- _Parts of the exercise_
**A)** Write out the post on entertaining short stories, together with its comments, in full and without any change.
**B)** Edit the listing lines that begin at the line containing "The image size is (1024, 576)." and end after the line containing "Action: [x=255, y=49]": replace "GUI agent" with "interface agent", leave everything else unchanged, and return only those lines.

A valid point, to my mind. Where are the markets for short stories which seek to entertain? Have you read Glimmer Train or anything like that? It's this universal, bland, detached colourless MFA voice that is killing me. I'm sure it's hard to do, and I'm sure I'm missing something, but what's wrong with O. Henry? Twain? Barry Hannah? Flannery O'Connor? When did we sacrifice authorial involvement and voice in favour of controlled, glacial distance? Why did we do that? Who decided this is the way things should be? Why does everything have to make some kind of profound statement? Why is entertainment seemingly a dirty word?

It's baffling to me. As one of the lizard brains, anyway.

3 comments:

JP Maloney said...

I think, to be honest, that's a different subject. I don't have a problem with a story which imparts an obvious message underneath the superficial wrapping - that's most Hollywood movies, and I don't detest Hollywood nearly as much as I should. "Entertainments" can still say something, after all, even at the simplest level. No, my objection is this glacial multi-layered constructed, manufactured blandness which I find in equal parts to be joyless and soulless. Clearly, I may be missing something.

The Boot Camp Diaries said...

Sorry MJ

but I deleted the anon poster and I always will delete them. if people can't be arsed to give a name then they can fuck off.


alex

kathmcg said...

Oh, good point, JP. What's wrong, indeed, with stories which seek merely to entertain?

Nothing at all, in my opinion. And I write them (or try to). Then I submit them to magazines which exist merely to entertain (although the occasional story in them might also make you stop and think a while).

[Items from a data source]
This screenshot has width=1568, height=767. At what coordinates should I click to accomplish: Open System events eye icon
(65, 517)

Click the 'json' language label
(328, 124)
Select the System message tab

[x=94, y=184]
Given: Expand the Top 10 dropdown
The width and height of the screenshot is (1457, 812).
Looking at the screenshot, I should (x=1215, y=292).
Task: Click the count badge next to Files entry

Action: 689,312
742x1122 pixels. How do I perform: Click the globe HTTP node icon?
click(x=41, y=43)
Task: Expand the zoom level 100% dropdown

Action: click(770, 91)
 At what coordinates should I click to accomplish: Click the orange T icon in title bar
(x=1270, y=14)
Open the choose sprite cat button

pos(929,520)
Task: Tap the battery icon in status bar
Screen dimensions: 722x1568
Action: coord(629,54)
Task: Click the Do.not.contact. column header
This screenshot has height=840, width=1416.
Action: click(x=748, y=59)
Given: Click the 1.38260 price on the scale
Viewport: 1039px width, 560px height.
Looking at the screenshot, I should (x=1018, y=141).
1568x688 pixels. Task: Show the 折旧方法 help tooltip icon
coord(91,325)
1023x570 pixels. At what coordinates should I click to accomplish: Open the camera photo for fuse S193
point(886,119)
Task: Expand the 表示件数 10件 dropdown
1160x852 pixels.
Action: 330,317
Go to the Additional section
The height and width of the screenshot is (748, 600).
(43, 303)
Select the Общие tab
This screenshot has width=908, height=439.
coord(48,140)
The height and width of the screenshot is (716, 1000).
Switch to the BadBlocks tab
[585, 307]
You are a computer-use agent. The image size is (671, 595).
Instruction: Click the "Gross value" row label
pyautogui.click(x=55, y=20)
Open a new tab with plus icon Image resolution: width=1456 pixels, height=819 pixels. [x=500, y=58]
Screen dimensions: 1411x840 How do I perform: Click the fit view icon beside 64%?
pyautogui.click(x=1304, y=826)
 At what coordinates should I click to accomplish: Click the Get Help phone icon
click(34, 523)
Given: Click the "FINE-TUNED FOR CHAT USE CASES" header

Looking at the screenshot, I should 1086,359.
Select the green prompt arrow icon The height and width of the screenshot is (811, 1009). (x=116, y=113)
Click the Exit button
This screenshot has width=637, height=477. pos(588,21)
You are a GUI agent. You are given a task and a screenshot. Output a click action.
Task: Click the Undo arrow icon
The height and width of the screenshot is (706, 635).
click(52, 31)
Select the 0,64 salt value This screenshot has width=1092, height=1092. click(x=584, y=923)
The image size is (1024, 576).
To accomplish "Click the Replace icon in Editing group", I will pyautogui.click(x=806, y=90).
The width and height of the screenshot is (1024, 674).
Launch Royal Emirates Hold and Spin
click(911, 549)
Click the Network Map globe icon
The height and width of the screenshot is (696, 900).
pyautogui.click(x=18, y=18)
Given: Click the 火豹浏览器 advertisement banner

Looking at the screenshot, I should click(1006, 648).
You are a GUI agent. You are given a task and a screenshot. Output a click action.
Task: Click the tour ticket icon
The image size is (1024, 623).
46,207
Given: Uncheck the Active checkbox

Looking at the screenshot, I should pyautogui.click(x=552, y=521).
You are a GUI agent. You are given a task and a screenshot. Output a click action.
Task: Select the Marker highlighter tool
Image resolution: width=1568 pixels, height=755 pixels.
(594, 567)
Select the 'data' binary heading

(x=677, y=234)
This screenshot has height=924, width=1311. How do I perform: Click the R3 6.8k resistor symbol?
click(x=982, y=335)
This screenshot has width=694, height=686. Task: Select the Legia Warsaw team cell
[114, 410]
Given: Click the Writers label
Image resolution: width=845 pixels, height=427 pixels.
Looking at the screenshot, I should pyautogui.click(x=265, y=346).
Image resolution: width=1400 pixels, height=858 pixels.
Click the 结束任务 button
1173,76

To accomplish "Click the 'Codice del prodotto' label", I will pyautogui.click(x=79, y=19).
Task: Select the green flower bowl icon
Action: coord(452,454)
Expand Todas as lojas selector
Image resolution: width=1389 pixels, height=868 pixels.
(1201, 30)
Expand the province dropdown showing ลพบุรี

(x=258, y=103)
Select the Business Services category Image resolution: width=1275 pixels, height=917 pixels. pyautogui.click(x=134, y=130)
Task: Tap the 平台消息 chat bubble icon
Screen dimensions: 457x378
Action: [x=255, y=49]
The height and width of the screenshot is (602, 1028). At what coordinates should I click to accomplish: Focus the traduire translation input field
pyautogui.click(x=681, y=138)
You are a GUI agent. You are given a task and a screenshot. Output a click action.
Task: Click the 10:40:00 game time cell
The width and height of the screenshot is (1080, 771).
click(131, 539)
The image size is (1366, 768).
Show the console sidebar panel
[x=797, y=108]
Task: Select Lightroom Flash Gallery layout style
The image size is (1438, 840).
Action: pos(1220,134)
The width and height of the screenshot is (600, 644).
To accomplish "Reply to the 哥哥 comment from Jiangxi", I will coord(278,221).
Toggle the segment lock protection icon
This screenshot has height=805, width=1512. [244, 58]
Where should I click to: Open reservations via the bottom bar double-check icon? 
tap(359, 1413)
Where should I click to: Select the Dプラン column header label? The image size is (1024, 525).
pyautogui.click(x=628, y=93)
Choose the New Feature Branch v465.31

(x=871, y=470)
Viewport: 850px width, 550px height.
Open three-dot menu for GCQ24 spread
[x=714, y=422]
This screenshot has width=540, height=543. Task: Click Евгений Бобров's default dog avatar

- _Solutions to the tasks_
**A)**
A valid point, to my mind. Where are the markets for short stories which seek to entertain? Have you read Glimmer Train or anything like that? It's this universal, bland, detached colourless MFA voice that is killing me. I'm sure it's hard to do, and I'm sure I'm missing something, but what's wrong with O. Henry? Twain? Barry Hannah? Flannery O'Connor? When did we sacrifice authorial involvement and voice in favour of controlled, glacial distance? Why did we do that? Who decided this is the way things should be? Why does everything have to make some kind of profound statement? Why is entertainment seemingly a dirty word?

It's baffling to me. As one of the lizard brains, anyway.

3 comments:

JP Maloney said...

I think, to be honest, that's a different subject. I don't have a problem with a story which imparts an obvious message underneath the superficial wrapping - that's most Hollywood movies, and I don't detest Hollywood nearly as much as I should. "Entertainments" can still say something, after all, even at the simplest level. No, my objection is this glacial multi-layered constructed, manufactured blandness which I find in equal parts to be joyless and soulless. Clearly, I may be missing something.

The Boot Camp Diaries said...

Sorry MJ

but I deleted the anon poster and I always will delete them. if people can't be arsed to give a name then they can fuck off.


alex

kathmcg said...

Oh, good point, JP. What's wrong, indeed, with stories which seek merely to entertain?

Nothing at all, in my opinion. And I write them (or try to). Then I submit them to magazines which exist merely to entertain (although the occasional story in them might also make you stop and think a while).

**B)**
The image size is (1024, 576).
To accomplish "Click the Replace icon in Editing group", I will pyautogui.click(x=806, y=90).
The width and height of the screenshot is (1024, 674).
Launch Royal Emirates Hold and Spin
click(911, 549)
Click the Network Map globe icon
The height and width of the screenshot is (696, 900).
pyautogui.click(x=18, y=18)
Given: Click the 火豹浏览器 advertisement banner

Looking at the screenshot, I should click(1006, 648).
You are a interface agent. You are given a task and a screenshot. Output a click action.
Task: Click the tour ticket icon
The image size is (1024, 623).
46,207
Given: Uncheck the Active checkbox

Looking at the screenshot, I should pyautogui.click(x=552, y=521).
You are a interface agent. You are given a task and a screenshot. Output a click action.
Task: Select the Marker highlighter tool
Image resolution: width=1568 pixels, height=755 pixels.
(594, 567)
Select the 'data' binary heading

(x=677, y=234)
This screenshot has height=924, width=1311. How do I perform: Click the R3 6.8k resistor symbol?
click(x=982, y=335)
This screenshot has width=694, height=686. Task: Select the Legia Warsaw team cell
[114, 410]
Given: Click the Writers label
Image resolution: width=845 pixels, height=427 pixels.
Looking at the screenshot, I should pyautogui.click(x=265, y=346).
Image resolution: width=1400 pixels, height=858 pixels.
Click the 结束任务 button
1173,76

To accomplish "Click the 'Codice del prodotto' label", I will pyautogui.click(x=79, y=19).
Task: Select the green flower bowl icon
Action: coord(452,454)
Expand Todas as lojas selector
Image resolution: width=1389 pixels, height=868 pixels.
(1201, 30)
Expand the province dropdown showing ลพบุรี

(x=258, y=103)
Select the Business Services category Image resolution: width=1275 pixels, height=917 pixels. pyautogui.click(x=134, y=130)
Task: Tap the 平台消息 chat bubble icon
Screen dimensions: 457x378
Action: [x=255, y=49]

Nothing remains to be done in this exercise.